-- Your objective --
Copy exactly the lines of the records below, starting at the line that contains "This screenshot has height=924, width=1306." and continuing through the last line, both included; omit any pictures.

::::::::::

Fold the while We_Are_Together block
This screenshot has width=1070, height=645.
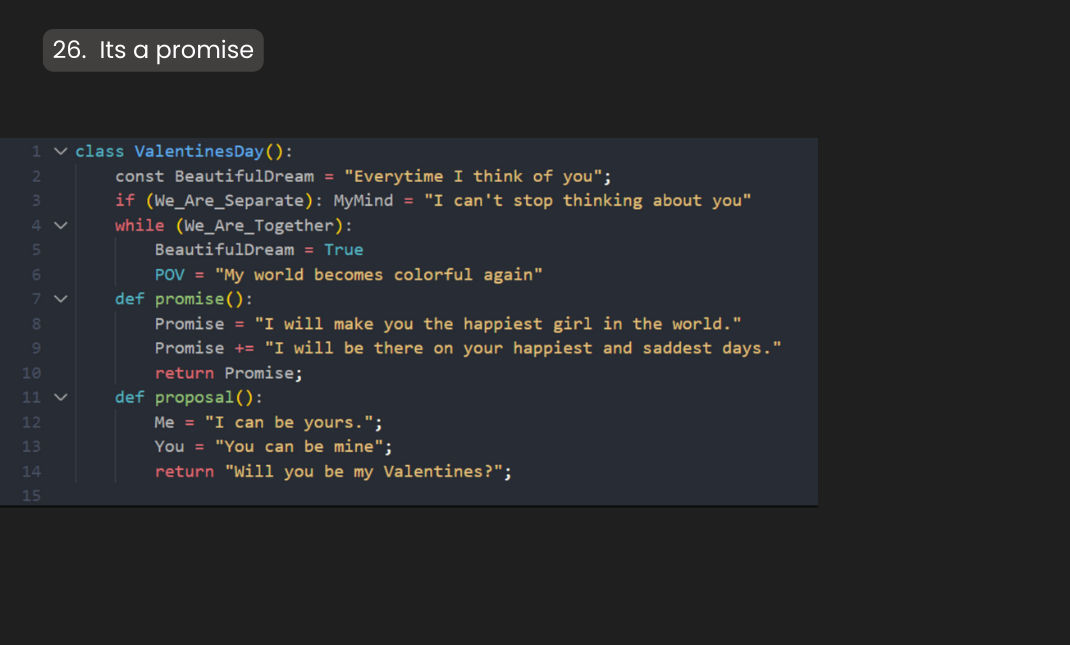(60, 226)
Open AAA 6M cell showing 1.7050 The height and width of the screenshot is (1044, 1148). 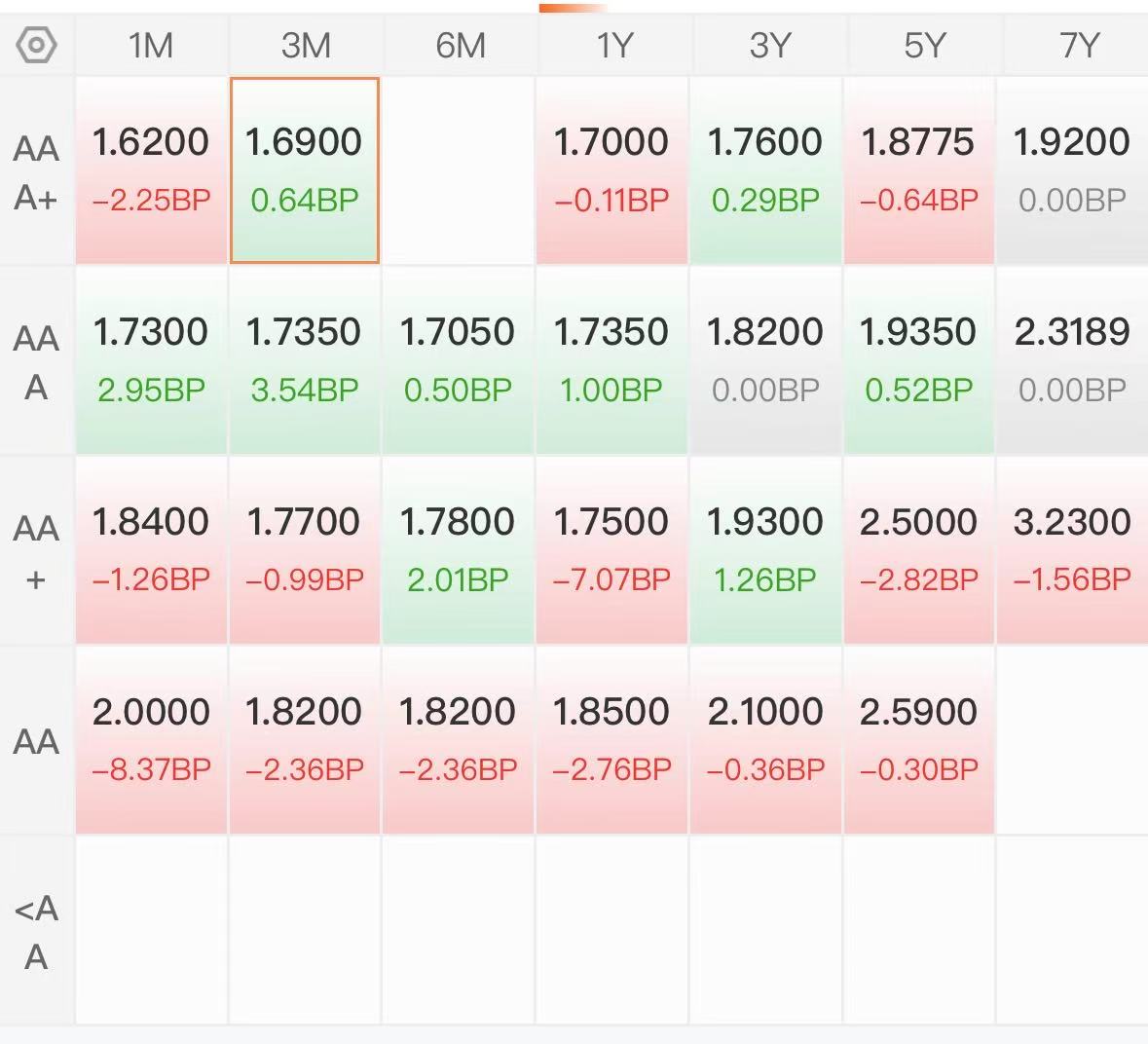pyautogui.click(x=458, y=359)
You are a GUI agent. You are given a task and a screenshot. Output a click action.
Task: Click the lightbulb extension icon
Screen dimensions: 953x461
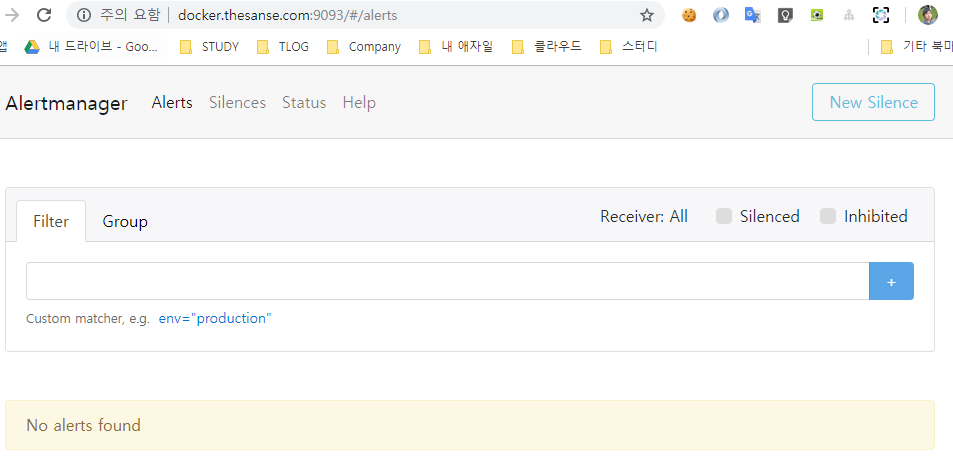click(x=785, y=15)
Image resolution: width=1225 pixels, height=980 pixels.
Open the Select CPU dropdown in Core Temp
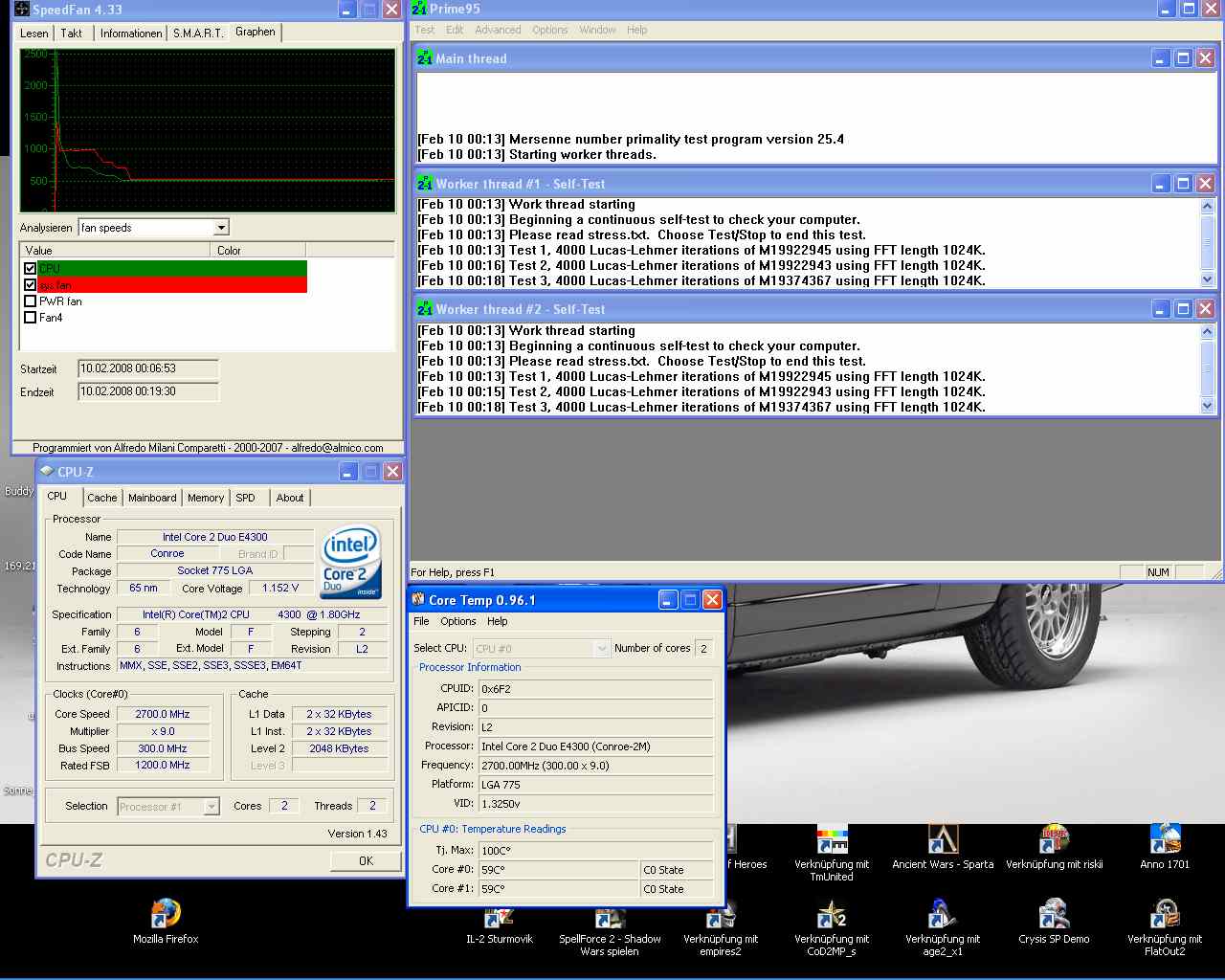[x=601, y=649]
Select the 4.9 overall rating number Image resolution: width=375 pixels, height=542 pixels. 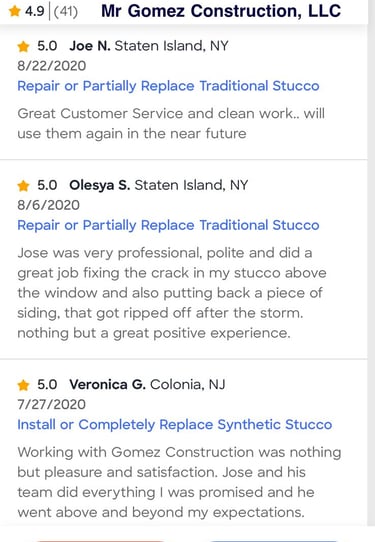pyautogui.click(x=35, y=11)
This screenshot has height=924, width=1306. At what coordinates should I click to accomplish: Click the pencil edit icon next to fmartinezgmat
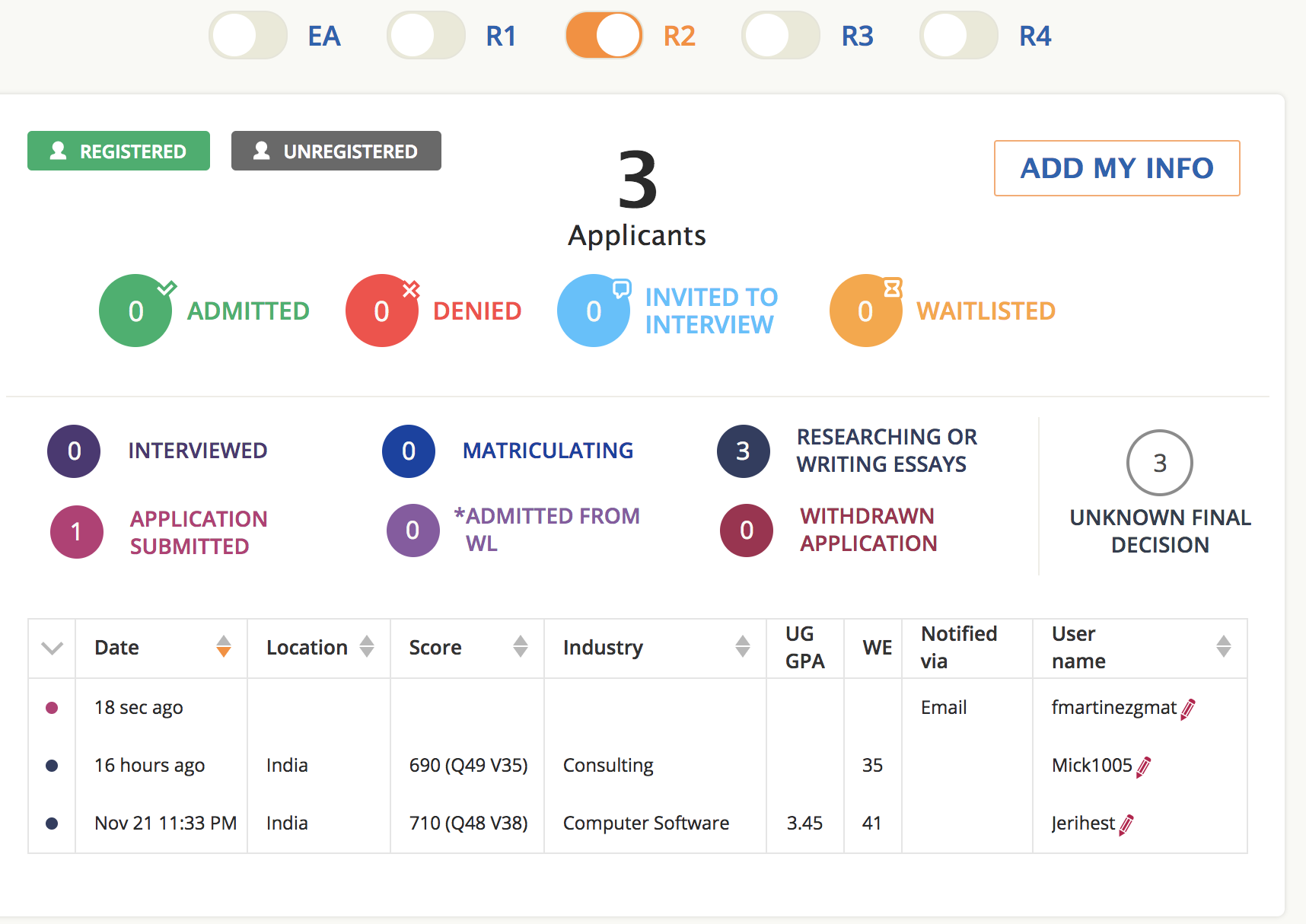1188,709
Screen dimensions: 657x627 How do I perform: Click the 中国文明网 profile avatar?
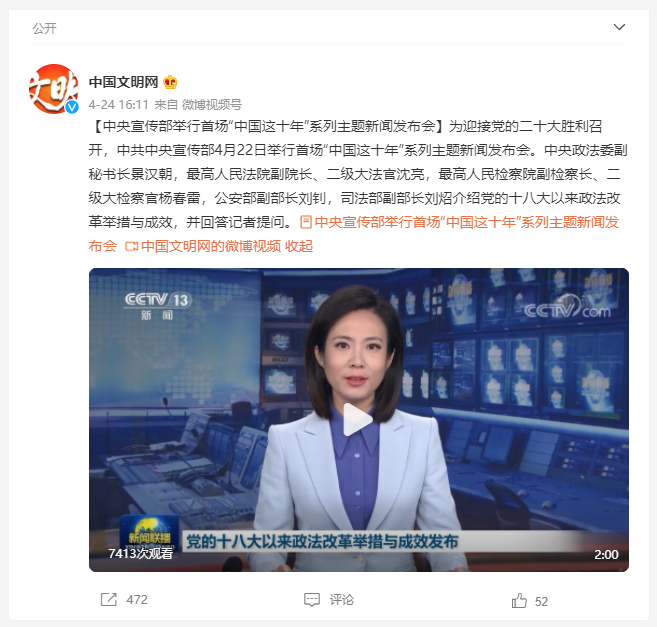54,89
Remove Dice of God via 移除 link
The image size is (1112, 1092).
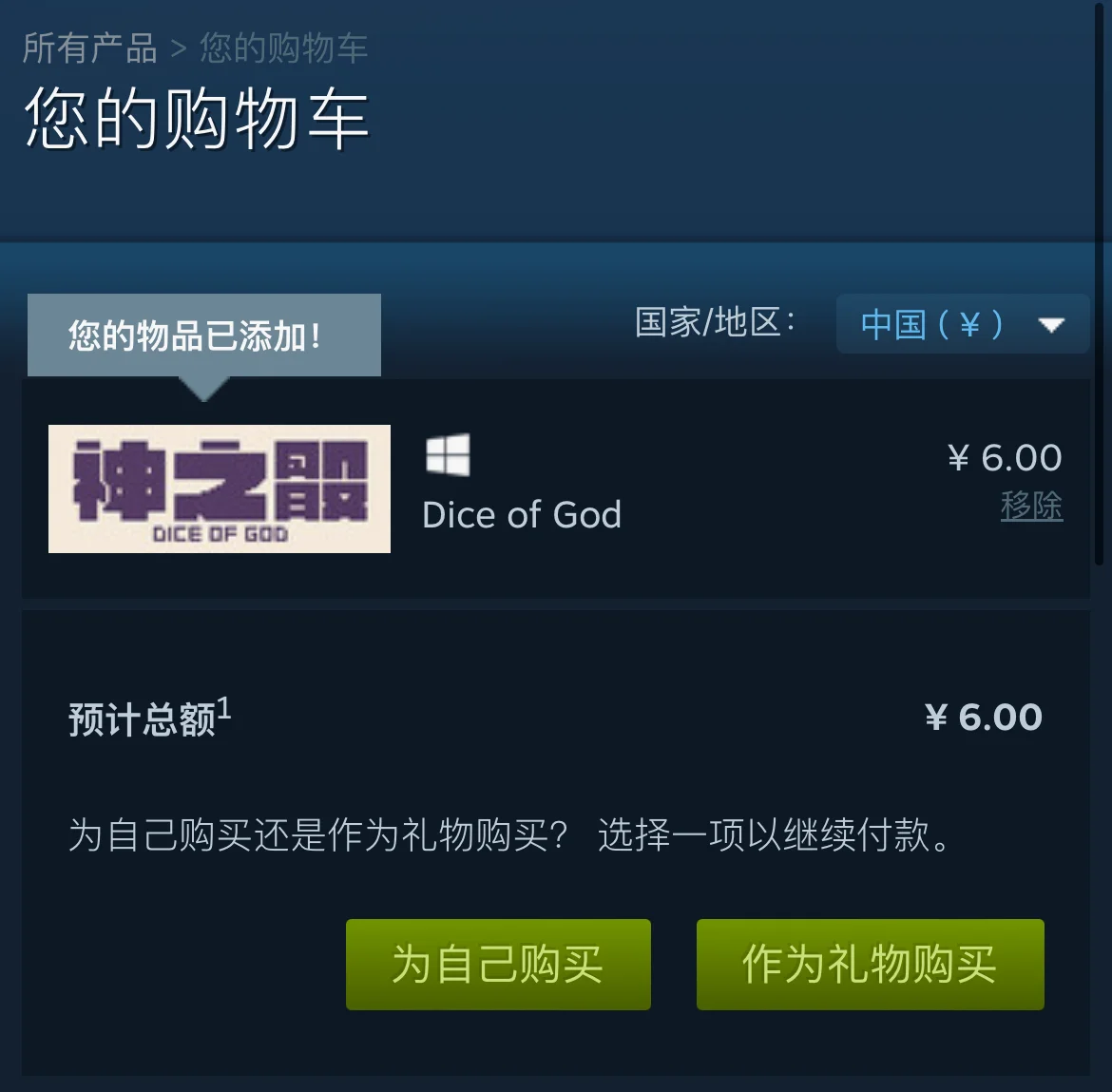[1031, 506]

::::::::::

-- Answer to this exercise --
This screenshot has height=924, width=1306. At what coordinates should I click to accomplish: Click the pencil edit icon next to fmartinezgmat
1188,709
Screen dimensions: 657x627 How do I perform: Click the 中国文明网 profile avatar?
54,89
Remove Dice of God via 移除 link
The image size is (1112, 1092).
[1031, 506]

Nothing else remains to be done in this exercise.